Similarly, in a March 2004 brief to the 4th District Court of Appeal, Martz wrote: "The state will not be in a position to know what it can charge, if anything, until the records are reviewed."
And again in April 2004, Martz told the 4th District Court of Appeal in oral arguments: "The investigators fully expected to find in those records a trail, a trail that was evinced by the pattern of conduct here that would likely lead to additional pharmacies, additional doctors and unknown as to how many different overlapping prescriptions."
As Limbaugh himself has noted, he has been subjected to a never-ending inquiry based upon a crime for which the prosecutor’s office itself admits it has no evidence.
"They get the records within the dates of the search warrants, and there's nothing in those records to show doctor shopping," Limbaugh said in remarks published on his Web site last week. "So they go back to court, and say: We need to talk to Limbaugh's doctors.
"Now they want to talk to the doctors, but they can't talk to the doctors about me or my condition or what I said. Yet it's all been portrayed as a victory for the prosecutors."
Limbaugh wasn’t surprised by the media spin.

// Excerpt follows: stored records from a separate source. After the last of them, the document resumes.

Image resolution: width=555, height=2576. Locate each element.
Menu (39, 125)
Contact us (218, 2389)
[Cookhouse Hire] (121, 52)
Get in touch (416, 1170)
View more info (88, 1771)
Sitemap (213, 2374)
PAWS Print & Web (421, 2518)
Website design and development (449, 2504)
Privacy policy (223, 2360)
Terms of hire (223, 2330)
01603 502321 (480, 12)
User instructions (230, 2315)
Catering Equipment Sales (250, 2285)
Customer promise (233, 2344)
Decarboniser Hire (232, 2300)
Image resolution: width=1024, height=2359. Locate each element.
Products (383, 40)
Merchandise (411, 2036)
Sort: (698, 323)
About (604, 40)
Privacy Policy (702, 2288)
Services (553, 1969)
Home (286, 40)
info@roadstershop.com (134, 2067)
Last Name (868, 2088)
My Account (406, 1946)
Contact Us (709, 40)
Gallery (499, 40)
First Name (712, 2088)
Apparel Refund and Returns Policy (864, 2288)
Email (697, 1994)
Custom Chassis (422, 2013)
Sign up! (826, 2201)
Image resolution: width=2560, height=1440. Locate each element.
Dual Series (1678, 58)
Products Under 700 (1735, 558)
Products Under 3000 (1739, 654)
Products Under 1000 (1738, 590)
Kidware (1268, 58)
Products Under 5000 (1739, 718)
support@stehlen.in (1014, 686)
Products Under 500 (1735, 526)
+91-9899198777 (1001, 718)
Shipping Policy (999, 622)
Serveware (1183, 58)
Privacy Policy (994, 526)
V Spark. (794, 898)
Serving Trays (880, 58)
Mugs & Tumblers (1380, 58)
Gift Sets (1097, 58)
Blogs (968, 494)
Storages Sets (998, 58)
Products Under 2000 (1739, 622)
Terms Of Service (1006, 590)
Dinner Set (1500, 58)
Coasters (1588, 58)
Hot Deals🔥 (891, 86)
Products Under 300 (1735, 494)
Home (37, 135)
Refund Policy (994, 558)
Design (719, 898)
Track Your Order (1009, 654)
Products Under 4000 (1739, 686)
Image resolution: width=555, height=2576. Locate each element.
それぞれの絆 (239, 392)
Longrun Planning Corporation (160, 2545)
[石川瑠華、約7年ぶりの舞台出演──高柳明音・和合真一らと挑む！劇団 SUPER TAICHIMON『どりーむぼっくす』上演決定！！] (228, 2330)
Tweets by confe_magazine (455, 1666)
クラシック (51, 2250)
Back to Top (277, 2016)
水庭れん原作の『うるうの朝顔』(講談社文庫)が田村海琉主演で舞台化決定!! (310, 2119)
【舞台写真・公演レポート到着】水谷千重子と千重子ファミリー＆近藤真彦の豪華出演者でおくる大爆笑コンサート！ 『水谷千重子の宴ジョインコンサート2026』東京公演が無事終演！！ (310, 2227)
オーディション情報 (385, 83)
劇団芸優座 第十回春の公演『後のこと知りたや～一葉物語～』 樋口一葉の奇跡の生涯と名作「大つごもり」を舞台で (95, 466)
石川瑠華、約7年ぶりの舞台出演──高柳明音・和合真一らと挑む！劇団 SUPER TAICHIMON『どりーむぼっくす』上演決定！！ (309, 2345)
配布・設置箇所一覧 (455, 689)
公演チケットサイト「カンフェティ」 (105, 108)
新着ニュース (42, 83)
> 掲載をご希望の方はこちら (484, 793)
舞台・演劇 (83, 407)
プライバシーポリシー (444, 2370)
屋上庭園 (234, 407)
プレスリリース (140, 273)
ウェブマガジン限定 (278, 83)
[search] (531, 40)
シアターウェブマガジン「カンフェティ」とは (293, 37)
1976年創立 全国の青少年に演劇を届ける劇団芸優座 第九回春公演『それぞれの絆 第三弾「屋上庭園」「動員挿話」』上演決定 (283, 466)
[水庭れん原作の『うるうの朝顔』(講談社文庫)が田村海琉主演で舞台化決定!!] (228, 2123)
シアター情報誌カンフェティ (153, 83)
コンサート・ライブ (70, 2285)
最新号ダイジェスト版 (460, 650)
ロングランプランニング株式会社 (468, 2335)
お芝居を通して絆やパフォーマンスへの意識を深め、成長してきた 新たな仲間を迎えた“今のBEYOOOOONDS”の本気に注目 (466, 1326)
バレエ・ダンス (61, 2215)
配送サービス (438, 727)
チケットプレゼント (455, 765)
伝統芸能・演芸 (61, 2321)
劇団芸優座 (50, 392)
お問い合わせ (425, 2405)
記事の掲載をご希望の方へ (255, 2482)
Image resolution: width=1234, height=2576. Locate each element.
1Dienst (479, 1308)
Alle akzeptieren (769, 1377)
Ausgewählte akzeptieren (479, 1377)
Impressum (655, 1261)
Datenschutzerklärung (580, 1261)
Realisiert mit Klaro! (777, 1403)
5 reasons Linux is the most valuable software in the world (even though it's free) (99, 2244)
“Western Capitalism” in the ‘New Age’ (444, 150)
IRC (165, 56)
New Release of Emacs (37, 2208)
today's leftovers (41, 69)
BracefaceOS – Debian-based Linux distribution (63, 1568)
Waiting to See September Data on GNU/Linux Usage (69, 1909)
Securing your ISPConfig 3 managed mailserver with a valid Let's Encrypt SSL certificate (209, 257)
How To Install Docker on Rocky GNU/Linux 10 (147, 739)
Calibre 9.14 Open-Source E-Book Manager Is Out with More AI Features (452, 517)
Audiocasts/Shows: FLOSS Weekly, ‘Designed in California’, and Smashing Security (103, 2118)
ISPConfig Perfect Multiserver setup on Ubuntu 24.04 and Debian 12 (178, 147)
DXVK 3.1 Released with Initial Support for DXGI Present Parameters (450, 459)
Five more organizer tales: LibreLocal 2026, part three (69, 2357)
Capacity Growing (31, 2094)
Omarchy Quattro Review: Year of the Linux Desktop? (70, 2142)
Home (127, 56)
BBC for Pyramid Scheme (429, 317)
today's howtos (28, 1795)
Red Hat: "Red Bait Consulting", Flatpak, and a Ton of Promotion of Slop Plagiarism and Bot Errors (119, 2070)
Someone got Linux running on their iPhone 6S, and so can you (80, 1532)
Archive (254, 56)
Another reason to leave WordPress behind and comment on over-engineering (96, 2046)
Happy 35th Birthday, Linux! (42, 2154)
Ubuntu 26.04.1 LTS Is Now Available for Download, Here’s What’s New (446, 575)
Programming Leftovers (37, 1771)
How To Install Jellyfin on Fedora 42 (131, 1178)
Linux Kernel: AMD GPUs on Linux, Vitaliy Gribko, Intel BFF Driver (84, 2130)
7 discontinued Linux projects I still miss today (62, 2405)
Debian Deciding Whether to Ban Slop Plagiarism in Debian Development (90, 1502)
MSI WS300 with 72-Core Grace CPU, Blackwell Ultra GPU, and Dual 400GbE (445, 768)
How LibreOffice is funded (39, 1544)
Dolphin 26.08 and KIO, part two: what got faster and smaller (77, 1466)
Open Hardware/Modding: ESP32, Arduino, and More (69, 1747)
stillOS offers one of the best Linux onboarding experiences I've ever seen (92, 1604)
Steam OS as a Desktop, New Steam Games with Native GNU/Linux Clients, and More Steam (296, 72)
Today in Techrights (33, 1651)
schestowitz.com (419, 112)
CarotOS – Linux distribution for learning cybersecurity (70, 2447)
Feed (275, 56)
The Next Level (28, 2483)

"It's no different than the way the Iraq war is being reported," he said. "It's no different than the way half the other news in the country is being reported. The amazing thing is there's nothing we can do about it. We can play the process out and keep responding to these people as they take their aggressive action. But it's what the legal process has become. You know, people trying to criminalize political enemies, and it's taken on a life of its own."
Limbaugh may have good reason to suggest a political motive is at work. A careful examination of the facts suggests his prosecution is based on a flimsy case of doctor shopping.
Krischer's office has already leaked to the local press confidential details of Rush's medical records, including claims that he obtained thousands of pills from several doctors.
But Black contends that information is nothing more than an effort to smear Limbaugh and that there has been no doctor shopping on Limbaugh's part.
"The prescription records that are in the search warrant affidavits should be put in perspective," he maintained in a statement issued in July.
"Of the 2,130 pills prescribed, only 1,863 were painkillers, and of those only 1,733 were for hydrocodone. These were to be taken over a period of 217 days, from the date of the first prescription until 30 days from the date of the last prescription.
"The dose averages out to a little over eight pills a day, which is not excessive and is in fact a lawful dose.
"Ninety-two percent of the pain medication was prescribed by two doctors who were treating Mr. Limbaugh for back pain. They work in the same office from the same medical file, and there could be no doctor shopping between them. ...
"We continue to believe that Mr. Limbaugh is being pursued by overzealous prosecutors and that he should not be charged with any crime."